┌──

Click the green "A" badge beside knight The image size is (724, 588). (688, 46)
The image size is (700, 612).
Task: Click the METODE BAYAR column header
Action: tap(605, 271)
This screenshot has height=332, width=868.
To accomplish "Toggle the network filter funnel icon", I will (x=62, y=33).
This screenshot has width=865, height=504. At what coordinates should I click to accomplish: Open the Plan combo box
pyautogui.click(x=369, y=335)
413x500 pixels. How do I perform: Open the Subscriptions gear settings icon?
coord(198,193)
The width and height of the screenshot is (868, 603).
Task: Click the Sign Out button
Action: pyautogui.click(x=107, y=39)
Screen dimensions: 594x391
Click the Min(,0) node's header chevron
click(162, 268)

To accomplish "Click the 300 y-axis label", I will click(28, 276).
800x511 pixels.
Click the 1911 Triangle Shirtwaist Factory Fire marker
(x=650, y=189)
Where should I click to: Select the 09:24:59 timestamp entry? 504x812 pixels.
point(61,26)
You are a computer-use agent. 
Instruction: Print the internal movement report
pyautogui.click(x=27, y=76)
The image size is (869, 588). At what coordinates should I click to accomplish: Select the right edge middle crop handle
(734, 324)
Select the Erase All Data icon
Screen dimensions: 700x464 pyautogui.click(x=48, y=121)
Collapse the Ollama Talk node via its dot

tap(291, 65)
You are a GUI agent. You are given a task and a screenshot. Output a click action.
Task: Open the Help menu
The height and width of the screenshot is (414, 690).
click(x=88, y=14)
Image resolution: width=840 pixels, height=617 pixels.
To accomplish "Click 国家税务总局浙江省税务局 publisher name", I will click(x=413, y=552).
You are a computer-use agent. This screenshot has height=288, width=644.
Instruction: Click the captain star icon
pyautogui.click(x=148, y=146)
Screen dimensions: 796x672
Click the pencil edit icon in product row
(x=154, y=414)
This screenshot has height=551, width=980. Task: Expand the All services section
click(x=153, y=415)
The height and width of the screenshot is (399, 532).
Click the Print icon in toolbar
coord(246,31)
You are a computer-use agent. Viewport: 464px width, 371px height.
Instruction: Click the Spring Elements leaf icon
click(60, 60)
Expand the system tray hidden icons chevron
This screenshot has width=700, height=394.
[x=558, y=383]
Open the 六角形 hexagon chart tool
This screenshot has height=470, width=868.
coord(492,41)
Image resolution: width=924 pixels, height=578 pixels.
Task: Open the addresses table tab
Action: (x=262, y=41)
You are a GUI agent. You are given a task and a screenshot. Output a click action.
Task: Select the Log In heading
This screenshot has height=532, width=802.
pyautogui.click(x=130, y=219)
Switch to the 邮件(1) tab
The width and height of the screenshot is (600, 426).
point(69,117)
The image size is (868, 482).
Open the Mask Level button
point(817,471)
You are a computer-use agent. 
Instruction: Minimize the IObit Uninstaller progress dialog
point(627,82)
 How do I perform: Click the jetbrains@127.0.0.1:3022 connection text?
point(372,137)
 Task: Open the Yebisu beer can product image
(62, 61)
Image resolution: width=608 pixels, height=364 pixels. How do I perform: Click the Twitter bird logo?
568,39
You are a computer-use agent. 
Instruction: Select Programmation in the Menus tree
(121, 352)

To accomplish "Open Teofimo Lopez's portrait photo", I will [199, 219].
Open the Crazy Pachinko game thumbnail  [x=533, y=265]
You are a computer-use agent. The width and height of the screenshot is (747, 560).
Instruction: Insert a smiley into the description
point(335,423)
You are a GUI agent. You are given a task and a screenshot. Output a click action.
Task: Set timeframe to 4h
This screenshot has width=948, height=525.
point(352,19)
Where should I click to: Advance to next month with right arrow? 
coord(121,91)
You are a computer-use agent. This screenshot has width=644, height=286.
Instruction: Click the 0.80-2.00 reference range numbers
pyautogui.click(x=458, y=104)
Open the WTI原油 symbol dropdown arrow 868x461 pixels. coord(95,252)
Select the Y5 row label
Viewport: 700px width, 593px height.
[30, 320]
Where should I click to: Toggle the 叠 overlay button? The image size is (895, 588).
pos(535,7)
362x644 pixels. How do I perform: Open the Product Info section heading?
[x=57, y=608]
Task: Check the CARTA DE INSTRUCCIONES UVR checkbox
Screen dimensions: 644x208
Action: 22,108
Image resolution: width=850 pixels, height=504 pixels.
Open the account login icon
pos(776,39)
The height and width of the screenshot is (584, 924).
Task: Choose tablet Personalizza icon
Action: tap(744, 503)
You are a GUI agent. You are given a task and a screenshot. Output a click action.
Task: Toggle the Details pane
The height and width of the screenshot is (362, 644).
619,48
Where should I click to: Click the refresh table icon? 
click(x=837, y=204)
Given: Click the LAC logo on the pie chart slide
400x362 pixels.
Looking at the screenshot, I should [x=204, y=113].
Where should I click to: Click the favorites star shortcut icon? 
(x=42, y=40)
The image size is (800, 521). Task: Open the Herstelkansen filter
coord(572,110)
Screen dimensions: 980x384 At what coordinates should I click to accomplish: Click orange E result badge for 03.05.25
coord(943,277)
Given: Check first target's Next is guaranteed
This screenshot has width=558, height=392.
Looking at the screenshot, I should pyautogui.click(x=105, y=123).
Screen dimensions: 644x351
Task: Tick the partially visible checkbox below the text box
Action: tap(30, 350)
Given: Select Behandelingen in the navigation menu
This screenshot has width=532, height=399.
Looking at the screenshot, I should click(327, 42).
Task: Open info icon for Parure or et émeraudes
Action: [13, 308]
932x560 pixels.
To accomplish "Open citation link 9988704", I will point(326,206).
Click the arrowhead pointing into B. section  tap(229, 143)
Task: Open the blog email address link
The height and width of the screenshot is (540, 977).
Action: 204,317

└──

__Your task__
Would it be possible to reproduce all the entries exactly as they appear above?

__Exercise response__
Click the green "A" badge beside knight The image size is (724, 588). (688, 46)
The image size is (700, 612).
Task: Click the METODE BAYAR column header
Action: tap(605, 271)
This screenshot has height=332, width=868.
To accomplish "Toggle the network filter funnel icon", I will (x=62, y=33).
This screenshot has width=865, height=504. At what coordinates should I click to accomplish: Open the Plan combo box
pyautogui.click(x=369, y=335)
413x500 pixels. How do I perform: Open the Subscriptions gear settings icon?
coord(198,193)
The width and height of the screenshot is (868, 603).
Task: Click the Sign Out button
Action: pyautogui.click(x=107, y=39)
Screen dimensions: 594x391
Click the Min(,0) node's header chevron
click(162, 268)

To accomplish "Click the 300 y-axis label", I will click(28, 276).
800x511 pixels.
Click the 1911 Triangle Shirtwaist Factory Fire marker
(x=650, y=189)
Where should I click to: Select the 09:24:59 timestamp entry? 504x812 pixels.
point(61,26)
You are a computer-use agent. 
Instruction: Print the internal movement report
pyautogui.click(x=27, y=76)
The image size is (869, 588). At what coordinates should I click to accomplish: Select the right edge middle crop handle
(734, 324)
Select the Erase All Data icon
Screen dimensions: 700x464 pyautogui.click(x=48, y=121)
Collapse the Ollama Talk node via its dot

tap(291, 65)
You are a GUI agent. You are given a task and a screenshot. Output a click action.
Task: Open the Help menu
The height and width of the screenshot is (414, 690).
click(x=88, y=14)
Image resolution: width=840 pixels, height=617 pixels.
To accomplish "Click 国家税务总局浙江省税务局 publisher name", I will click(x=413, y=552).
You are a computer-use agent. This screenshot has height=288, width=644.
Instruction: Click the captain star icon
pyautogui.click(x=148, y=146)
Screen dimensions: 796x672
Click the pencil edit icon in product row
(x=154, y=414)
This screenshot has height=551, width=980. Task: Expand the All services section
click(x=153, y=415)
The height and width of the screenshot is (399, 532).
Click the Print icon in toolbar
coord(246,31)
You are a computer-use agent. Viewport: 464px width, 371px height.
Instruction: Click the Spring Elements leaf icon
click(60, 60)
Expand the system tray hidden icons chevron
This screenshot has width=700, height=394.
[x=558, y=383]
Open the 六角形 hexagon chart tool
This screenshot has height=470, width=868.
coord(492,41)
Image resolution: width=924 pixels, height=578 pixels.
Task: Open the addresses table tab
Action: (x=262, y=41)
You are a GUI agent. You are given a task and a screenshot. Output a click action.
Task: Select the Log In heading
This screenshot has height=532, width=802.
pyautogui.click(x=130, y=219)
Switch to the 邮件(1) tab
The width and height of the screenshot is (600, 426).
point(69,117)
The image size is (868, 482).
Open the Mask Level button
point(817,471)
You are a computer-use agent. 
Instruction: Minimize the IObit Uninstaller progress dialog
point(627,82)
 How do I perform: Click the jetbrains@127.0.0.1:3022 connection text?
point(372,137)
 Task: Open the Yebisu beer can product image
(62, 61)
Image resolution: width=608 pixels, height=364 pixels. How do I perform: Click the Twitter bird logo?
568,39
You are a computer-use agent. 
Instruction: Select Programmation in the Menus tree
(121, 352)

To accomplish "Open Teofimo Lopez's portrait photo", I will [199, 219].
Open the Crazy Pachinko game thumbnail  [x=533, y=265]
You are a computer-use agent. The width and height of the screenshot is (747, 560).
Instruction: Insert a smiley into the description
point(335,423)
You are a GUI agent. You are given a task and a screenshot. Output a click action.
Task: Set timeframe to 4h
This screenshot has width=948, height=525.
point(352,19)
Where should I click to: Advance to next month with right arrow? 
coord(121,91)
You are a computer-use agent. This screenshot has width=644, height=286.
Instruction: Click the 0.80-2.00 reference range numbers
pyautogui.click(x=458, y=104)
Open the WTI原油 symbol dropdown arrow 868x461 pixels. coord(95,252)
Select the Y5 row label
Viewport: 700px width, 593px height.
[30, 320]
Where should I click to: Toggle the 叠 overlay button? The image size is (895, 588).
pos(535,7)
362x644 pixels. How do I perform: Open the Product Info section heading?
[x=57, y=608]
Task: Check the CARTA DE INSTRUCCIONES UVR checkbox
Screen dimensions: 644x208
Action: 22,108
Image resolution: width=850 pixels, height=504 pixels.
Open the account login icon
pos(776,39)
The height and width of the screenshot is (584, 924).
Task: Choose tablet Personalizza icon
Action: tap(744, 503)
You are a GUI agent. You are given a task and a screenshot. Output a click action.
Task: Toggle the Details pane
The height and width of the screenshot is (362, 644).
619,48
Where should I click to: Click the refresh table icon? 
click(x=837, y=204)
Given: Click the LAC logo on the pie chart slide
400x362 pixels.
Looking at the screenshot, I should [x=204, y=113].
Where should I click to: Click the favorites star shortcut icon? 
(x=42, y=40)
The image size is (800, 521). Task: Open the Herstelkansen filter
coord(572,110)
Screen dimensions: 980x384 At what coordinates should I click to accomplish: Click orange E result badge for 03.05.25
coord(943,277)
Given: Check first target's Next is guaranteed
This screenshot has width=558, height=392.
Looking at the screenshot, I should pyautogui.click(x=105, y=123).
Screen dimensions: 644x351
Task: Tick the partially visible checkbox below the text box
Action: tap(30, 350)
Given: Select Behandelingen in the navigation menu
This screenshot has width=532, height=399.
Looking at the screenshot, I should click(327, 42).
Task: Open info icon for Parure or et émeraudes
Action: [13, 308]
932x560 pixels.
To accomplish "Open citation link 9988704", I will point(326,206).
Click the arrowhead pointing into B. section  tap(229, 143)
Task: Open the blog email address link
The height and width of the screenshot is (540, 977).
Action: 204,317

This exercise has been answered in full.